Cover Image for CWP Review - 2024
Marmeus
Marmeus

Table of Contents

    Introduction

    On the 8th of September, I sat for the **WiFi challenge professional (CWP) ** made by Raúl Calvo. So, it is time for another certification where I will give my opinions and some tips to prepare you for the exam.

    What you should expect from the course

    The CWP covers all wireless attacks for the different wireless networks that exists nowadays, from WEP to WPA3.

    Furthermore, it will teach you how to gather information from stations and APs to elaborate future attacks in order to gain access to the victim wireless network.

    Finally, you will be taught a little bit about a real-world WiFi audit experience.

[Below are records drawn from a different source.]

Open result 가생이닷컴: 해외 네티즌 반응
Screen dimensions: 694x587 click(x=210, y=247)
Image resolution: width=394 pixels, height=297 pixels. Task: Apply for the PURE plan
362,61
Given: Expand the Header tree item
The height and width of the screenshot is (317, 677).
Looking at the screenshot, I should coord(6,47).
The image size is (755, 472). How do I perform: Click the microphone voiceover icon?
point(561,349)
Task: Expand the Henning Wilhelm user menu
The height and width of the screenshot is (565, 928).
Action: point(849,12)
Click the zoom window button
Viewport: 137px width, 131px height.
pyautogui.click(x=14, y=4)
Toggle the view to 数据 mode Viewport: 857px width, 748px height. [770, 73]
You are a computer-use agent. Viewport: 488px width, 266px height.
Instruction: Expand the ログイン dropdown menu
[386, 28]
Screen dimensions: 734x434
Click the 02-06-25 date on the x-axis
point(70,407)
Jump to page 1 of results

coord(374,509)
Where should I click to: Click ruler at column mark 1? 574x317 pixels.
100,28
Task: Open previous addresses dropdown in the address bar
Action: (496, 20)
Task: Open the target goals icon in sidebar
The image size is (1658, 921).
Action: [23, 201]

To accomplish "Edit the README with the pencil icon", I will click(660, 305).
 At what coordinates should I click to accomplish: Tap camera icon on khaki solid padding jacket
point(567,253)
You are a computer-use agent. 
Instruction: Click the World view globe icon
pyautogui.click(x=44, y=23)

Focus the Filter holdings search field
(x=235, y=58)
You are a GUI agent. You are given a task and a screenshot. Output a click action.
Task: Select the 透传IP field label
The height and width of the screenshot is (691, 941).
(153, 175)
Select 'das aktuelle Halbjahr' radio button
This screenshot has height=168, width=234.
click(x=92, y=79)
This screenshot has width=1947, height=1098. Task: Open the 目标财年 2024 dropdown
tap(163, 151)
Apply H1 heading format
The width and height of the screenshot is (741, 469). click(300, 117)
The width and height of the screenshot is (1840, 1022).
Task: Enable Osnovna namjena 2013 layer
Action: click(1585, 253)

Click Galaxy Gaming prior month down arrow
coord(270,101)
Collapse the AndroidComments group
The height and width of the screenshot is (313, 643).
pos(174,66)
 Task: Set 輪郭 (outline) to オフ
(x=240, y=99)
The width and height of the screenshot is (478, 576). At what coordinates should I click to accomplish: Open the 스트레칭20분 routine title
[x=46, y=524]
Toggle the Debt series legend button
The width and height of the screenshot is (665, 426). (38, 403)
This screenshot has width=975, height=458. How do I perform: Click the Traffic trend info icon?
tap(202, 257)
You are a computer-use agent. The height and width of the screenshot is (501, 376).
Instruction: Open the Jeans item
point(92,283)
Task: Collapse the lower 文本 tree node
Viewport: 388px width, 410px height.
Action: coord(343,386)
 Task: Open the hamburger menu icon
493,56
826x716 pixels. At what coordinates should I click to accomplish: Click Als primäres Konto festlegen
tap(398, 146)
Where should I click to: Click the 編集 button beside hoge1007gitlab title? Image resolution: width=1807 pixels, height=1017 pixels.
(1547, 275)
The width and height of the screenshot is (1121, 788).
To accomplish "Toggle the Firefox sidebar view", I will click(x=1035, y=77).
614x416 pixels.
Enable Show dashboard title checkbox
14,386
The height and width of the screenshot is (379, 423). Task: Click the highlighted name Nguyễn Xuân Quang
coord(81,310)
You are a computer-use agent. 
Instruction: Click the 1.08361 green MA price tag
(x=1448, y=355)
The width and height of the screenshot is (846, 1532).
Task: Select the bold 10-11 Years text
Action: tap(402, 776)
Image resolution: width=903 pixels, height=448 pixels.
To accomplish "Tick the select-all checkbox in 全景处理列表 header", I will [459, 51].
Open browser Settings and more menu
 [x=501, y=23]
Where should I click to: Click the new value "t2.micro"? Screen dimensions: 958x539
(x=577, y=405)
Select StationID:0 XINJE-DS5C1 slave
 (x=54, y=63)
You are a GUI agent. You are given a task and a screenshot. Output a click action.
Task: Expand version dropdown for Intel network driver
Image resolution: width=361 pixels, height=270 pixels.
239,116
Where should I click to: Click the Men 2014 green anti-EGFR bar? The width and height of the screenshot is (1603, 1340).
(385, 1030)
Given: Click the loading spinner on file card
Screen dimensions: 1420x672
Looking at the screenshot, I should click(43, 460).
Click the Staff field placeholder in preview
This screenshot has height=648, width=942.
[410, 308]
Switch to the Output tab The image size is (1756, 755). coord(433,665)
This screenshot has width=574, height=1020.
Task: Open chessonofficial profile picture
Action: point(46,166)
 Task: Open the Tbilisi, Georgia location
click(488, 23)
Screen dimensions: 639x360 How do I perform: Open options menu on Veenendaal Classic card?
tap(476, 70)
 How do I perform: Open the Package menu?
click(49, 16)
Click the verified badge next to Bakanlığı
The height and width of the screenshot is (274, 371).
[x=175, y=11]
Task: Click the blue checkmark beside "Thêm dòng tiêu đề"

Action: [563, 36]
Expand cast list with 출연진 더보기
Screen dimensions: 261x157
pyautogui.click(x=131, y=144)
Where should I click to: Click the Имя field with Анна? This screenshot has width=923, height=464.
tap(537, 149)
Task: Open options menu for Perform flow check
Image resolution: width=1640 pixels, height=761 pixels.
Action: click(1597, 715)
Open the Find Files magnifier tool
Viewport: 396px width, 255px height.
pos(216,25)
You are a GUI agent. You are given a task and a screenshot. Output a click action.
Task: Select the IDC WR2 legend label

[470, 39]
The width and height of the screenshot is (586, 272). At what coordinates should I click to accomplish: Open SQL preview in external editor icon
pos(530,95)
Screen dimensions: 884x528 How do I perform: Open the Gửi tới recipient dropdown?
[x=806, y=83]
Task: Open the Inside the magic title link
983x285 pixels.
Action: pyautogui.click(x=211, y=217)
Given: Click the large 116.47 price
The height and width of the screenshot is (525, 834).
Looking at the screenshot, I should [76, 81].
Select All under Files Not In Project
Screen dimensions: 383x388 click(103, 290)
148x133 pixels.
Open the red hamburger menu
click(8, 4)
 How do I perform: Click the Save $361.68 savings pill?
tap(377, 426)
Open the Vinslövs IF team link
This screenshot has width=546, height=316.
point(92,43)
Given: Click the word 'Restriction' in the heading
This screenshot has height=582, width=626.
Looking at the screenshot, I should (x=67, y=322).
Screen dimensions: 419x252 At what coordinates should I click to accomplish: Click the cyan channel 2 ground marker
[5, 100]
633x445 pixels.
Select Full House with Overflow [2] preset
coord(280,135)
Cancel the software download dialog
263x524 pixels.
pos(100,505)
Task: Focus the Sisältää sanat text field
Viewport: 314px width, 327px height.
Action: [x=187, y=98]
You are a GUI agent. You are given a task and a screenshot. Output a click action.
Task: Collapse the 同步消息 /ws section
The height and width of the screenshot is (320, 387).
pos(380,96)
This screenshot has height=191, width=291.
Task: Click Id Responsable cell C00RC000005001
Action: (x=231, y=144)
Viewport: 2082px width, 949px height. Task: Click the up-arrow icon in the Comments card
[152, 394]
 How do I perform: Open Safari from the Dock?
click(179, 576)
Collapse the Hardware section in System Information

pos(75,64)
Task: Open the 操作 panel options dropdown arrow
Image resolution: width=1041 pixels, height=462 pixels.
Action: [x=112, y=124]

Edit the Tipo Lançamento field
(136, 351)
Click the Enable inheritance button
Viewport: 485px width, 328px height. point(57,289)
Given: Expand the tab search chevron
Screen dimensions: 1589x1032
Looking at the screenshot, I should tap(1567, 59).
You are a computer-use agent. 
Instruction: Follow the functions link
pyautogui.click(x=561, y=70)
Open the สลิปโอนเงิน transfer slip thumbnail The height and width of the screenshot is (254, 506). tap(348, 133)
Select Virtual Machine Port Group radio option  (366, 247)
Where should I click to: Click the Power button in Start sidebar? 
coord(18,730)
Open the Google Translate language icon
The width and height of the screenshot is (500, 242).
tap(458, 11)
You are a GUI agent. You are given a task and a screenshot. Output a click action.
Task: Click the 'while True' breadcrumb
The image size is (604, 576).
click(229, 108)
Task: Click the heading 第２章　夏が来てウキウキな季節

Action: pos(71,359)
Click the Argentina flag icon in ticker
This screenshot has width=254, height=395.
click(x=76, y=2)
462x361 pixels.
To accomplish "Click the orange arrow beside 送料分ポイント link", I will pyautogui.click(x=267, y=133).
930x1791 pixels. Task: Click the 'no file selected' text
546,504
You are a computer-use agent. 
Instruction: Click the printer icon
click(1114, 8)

    If you want learn more about the sections of the course , you can find the syllabus through this link.

    The Labs

    Despite other wireless certifications out there, no special hardware is needed for the course. The author of the course provides you a virtual machine where you can practice all the attacks taught during the course, making it easier to study for the exam.

    This machine can be downloaded without buying the course from the WifiChallenge Lab 2.0 web page, where also you will find most of the exercises found in the course.

    If you have already done the challenges, I suggest that you repeat asking Raúl to reset the flags, so that you can keep track and internalize the commands well.

    The exam

    The exam is composed of 5 WiFi networks but you only need to access 4 of them in a period of 6 hours, which is enough time to complete every single network and write the report.

    Because you can attack all the networks since the beginning of the exam, my tip is to tackle the easiest networks and then moving on the next most difficult network.

    A network is considered compromised once you got the flag that resides in the APs web page. In order to obtain the flag you might need or might not some credentials that can be obtained during the attack.

    Because there is no web to submit the obtained flags, you must explain crystal clear all the steps you performed to comprised the network. Also, you need to provide evidence showing both the wpa_supplicant connected to the network and the flag on the web server with the URL.

    In order to write the report, you can use my pentesting template or you can use the templates provided in the course.

    Finally, take into account that course is relatively new and errors might appear on the exam. If you do not see 5 different ESSIDs or something is wrong with your environment do not hesitate to contact Raúl over the specify communication channels.

    Conclusion

    As a final thought, the CWP is the most advanced WiFi certification on the market, if you need to increase your knowledge on WiFi networks or you need to get certified on a WiFi certification go directly to this course. You wont regret it.